→ SOURCE DATA:
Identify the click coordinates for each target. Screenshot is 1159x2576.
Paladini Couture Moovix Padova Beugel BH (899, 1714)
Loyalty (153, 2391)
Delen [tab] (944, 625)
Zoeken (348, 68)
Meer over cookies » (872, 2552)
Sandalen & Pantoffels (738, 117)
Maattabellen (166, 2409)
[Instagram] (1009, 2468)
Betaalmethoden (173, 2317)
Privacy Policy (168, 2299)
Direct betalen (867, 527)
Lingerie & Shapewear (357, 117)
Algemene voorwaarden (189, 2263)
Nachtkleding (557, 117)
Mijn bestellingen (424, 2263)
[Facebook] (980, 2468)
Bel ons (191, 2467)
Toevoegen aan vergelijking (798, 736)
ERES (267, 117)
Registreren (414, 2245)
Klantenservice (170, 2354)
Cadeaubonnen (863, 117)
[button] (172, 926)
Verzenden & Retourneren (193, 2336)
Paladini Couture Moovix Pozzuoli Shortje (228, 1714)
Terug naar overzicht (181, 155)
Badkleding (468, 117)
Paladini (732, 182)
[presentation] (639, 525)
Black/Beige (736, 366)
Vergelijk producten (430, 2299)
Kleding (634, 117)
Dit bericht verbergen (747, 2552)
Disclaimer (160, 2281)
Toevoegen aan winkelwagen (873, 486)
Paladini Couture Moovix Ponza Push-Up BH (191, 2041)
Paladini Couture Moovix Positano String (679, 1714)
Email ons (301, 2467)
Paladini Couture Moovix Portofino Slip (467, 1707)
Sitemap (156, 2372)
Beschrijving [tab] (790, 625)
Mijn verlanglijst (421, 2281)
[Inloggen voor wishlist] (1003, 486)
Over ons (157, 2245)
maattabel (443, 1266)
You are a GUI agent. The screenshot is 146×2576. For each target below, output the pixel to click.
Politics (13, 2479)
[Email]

→ BRIEF: For each line in the records that contains the word "Toevoegen", make a copy.

→ ANSWER BOX:
Toevoegen aan vergelijking (798, 736)
Toevoegen aan winkelwagen (873, 486)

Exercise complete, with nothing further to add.